Unlike Arthur, Kirsten, and Miranda, Jeevan does not find his vocation in life early or easily. After starting out as a wedding photographer, he becomes a paparazzo to make more money, despite his qualms about invading others’ privacy and exploiting their vulnerability, as he does when he photographs Miranda. He eventually switches to entertainment journalism, which he considers “less sleazy” but remains unsatisfied overall (167). Only after receiving training to become a paramedic and administering CPR to Arthur does he feel confident in his career choice. After the collapse, he continues to acquire medical knowledge and uses it to help others. Though he loses his brother, Frank, Jeevan starts a family and gives his brother’s name to his son. Jeevan’s development as a character suggests that happiness is found in helping, rather than exploiting, others.
Affable and sensitive, Clark becomes Arthur’s best friend when the two of them take an acting class together in Toronto as teenagers. At the time, Clark sports a punk hairstyle and tells Arthur that he would “rather die” than go to business school, as his parents want him to. He does not maintain his position, however, and ends up getting a PhD and becoming a management consultant. Like Arthur, Clark comes to a sudden realization, just before the collapse, that the life he has been living is an empty one, but, unlike Arthur, Clark survives to make a fresh start.

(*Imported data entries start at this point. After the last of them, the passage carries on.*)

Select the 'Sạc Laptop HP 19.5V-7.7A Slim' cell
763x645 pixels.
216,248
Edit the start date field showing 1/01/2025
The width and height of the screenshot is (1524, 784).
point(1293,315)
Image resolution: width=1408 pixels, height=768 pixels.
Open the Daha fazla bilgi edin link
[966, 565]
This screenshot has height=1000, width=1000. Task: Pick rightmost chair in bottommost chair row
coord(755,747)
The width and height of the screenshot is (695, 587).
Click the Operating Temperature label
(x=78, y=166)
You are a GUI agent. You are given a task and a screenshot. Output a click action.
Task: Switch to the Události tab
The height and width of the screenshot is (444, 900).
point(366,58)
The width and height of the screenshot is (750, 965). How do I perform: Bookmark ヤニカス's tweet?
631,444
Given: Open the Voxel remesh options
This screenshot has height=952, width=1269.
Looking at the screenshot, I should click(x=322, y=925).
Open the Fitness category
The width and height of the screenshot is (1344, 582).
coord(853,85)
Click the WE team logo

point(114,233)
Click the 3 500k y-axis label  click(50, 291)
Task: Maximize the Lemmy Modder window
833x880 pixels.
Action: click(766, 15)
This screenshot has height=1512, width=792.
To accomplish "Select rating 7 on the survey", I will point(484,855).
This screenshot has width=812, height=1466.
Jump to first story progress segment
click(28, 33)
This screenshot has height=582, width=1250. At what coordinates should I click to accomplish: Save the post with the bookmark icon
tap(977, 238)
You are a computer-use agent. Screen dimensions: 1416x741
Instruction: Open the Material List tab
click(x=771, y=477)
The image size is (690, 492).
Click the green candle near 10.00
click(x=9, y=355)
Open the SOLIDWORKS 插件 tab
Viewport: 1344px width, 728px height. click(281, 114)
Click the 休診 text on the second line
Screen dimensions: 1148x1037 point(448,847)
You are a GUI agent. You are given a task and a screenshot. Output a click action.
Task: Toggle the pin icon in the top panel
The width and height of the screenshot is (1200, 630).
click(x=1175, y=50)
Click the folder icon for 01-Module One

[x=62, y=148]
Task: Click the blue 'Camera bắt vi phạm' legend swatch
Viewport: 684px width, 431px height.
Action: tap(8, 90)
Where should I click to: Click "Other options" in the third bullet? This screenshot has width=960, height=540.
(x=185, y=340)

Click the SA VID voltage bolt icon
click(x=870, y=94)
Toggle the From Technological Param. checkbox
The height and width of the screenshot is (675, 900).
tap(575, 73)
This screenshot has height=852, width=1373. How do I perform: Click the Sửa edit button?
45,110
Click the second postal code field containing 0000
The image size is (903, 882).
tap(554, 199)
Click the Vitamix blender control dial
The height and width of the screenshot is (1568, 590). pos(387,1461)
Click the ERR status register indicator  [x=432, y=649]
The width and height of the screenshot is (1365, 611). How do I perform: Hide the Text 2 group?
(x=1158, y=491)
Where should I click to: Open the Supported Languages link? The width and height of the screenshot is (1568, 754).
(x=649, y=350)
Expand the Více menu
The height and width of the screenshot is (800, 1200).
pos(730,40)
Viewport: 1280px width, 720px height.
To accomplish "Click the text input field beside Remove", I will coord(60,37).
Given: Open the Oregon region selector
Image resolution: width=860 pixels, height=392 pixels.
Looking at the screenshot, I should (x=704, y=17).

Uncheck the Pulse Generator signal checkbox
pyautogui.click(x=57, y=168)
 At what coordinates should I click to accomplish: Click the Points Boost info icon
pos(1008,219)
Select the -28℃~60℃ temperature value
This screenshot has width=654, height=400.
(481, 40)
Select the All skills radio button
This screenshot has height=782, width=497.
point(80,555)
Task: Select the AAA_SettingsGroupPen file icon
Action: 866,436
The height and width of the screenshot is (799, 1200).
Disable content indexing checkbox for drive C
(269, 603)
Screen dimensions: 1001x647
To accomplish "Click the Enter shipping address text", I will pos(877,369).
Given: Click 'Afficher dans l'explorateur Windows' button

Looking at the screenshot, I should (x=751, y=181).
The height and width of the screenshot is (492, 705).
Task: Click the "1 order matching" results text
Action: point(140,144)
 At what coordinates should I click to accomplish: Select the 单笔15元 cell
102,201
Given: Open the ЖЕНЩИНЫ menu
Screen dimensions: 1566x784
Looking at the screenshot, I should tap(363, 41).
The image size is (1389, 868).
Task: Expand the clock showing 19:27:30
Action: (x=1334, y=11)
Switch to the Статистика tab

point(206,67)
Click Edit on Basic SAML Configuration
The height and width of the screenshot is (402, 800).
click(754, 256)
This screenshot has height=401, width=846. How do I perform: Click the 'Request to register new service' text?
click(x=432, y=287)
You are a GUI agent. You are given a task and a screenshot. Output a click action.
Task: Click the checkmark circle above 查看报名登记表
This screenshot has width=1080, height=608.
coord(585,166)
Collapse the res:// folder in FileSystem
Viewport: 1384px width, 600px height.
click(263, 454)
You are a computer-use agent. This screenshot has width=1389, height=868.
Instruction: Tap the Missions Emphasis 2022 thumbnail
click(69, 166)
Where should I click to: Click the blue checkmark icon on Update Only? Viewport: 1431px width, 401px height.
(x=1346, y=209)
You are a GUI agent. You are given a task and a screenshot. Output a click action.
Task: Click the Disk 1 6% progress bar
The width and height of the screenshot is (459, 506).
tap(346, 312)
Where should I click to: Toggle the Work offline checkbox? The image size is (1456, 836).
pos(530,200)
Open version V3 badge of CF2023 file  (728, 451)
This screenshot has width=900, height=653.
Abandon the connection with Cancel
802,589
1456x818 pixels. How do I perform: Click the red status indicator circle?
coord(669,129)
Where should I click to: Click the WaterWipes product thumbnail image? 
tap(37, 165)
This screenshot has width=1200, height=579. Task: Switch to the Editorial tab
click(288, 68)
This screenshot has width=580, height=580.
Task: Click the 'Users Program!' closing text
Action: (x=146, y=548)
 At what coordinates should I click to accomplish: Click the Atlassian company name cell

He does this by contributing to the establishment of a community at the airport in Severn City and founding the Museum of Civilization. His return, late in life, to the hairstyle of his youth symbolizes the revival of his authentic self. Clark’s development constitutes a commentary on the potentially deadening effects of the modern corporate lifestyle.
The collection of 20-something people who make up the Traveling Symphony function, in many ways, as a single unit. In addition to traveling and performing together, they share a collective identity and purpose: the preservation of art in a desolate world. When members of the Symphony are separated from the main body of the Symphony, they feel displaced and disoriented. The Symphony also evolves over time, adding new people to the roster and adjusting its aims. At the end of the novel, the Symphony continues its march into uncharted territory, which would have been unheard of just a year before, when caution precluded the Symphony from leaving its established territory. There are hints that the Symphony’s departure from its usual physical territory may be accompanied by a departure from its usual repertoire: Sidney harbors aspirations to write new plays that grapple with the post-pandemic world.